Published figures were increased by 3.1% (the movement between December quarters), rather than by 1.6% (the movement between March quarters).

 

The Regulation establishes a new basis (besides Regulation 25 of the Principal Regulations) under which an approved participant is eligible to receive an incentive, in order to ensure that approved participants are not rendered ineligible to receive incentives as a result of their reliance upon the error in determining who is an eligible tenant.

 

Specifically, the amendments provide that an approved participant may still be eligible to receive an NRAS incentive for a dwelling if new tenants of the dwelling during the 2012-13 NRAS year had combined gross income which exceeded the income limits by an amount less than the difference between the correctly indexed tenant income limits and the incorrect tenant income limits as published.

 

As the Principal Regulations also allow existing tenants to exceed tenant income limits by up to 25% and still remain "eligible tenants" in accordance with Regulation 19 of the Principal Regulations, the Regulation would allow incentives to be paid to approved participants where tenants' household income exceeds the 25% limit, but by less than the erroneously published figures. The Regulation provides that if existing tenants cease to be eligible because their household income exceeds the household income limit in the 2012-2013 NRAS year by up to 26.875% (which is equivalent to the allowable excess of up to 25% plus the percentage by which the incorrect tenant income limits which were published exceeded the correct tenant income limits), an incentive may still be payable in respect of the dwelling leased to those tenants for both the 2012-13 and 2013-14 NRAS years. Rules regarding the amount by which existing tenants can exceed household income limits are proposed for only these two NRAS years because the indexing error will only have an impact on incentives paid for the NRAS year of the error and the following NRAS year. This is as a result of the fact that a tenant only ceases to be an "eligible tenant" once their household income exceeds the household income limits by 25% or more for two consecutive eligibility years under paragraph 19(3)(b) of the Principal Regulations.

 

The Act does not specify conditions that need to be satisfied before the power to make the regulations may be exercised.

 

The Regulation is a legislative instrument for the purposes of the Legislative Instruments Act 2003.

- _EXERCISE GOAL_: Copy out the passage on the NRAS tenant income limits word for word, from "Published figures were" to "an eligible tenant.".

- _SOURCE EXCERPT_:
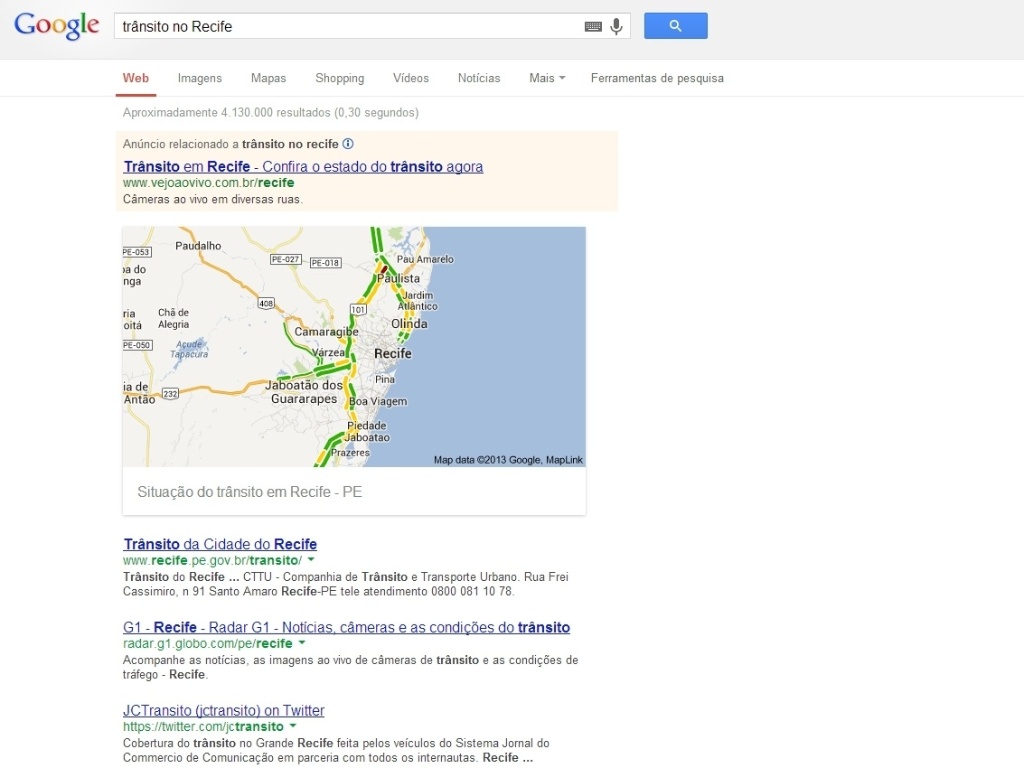Image resolution: width=1024 pixels, height=768 pixels.
Task: Visit the Trânsito da Cidade do Recife result
Action: click(220, 544)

- _FINAL RESULT_:
Published figures were increased by 3.1% (the movement between December quarters), rather than by 1.6% (the movement between March quarters).

 

The Regulation establishes a new basis (besides Regulation 25 of the Principal Regulations) under which an approved participant is eligible to receive an incentive, in order to ensure that approved participants are not rendered ineligible to receive incentives as a result of their reliance upon the error in determining who is an eligible tenant.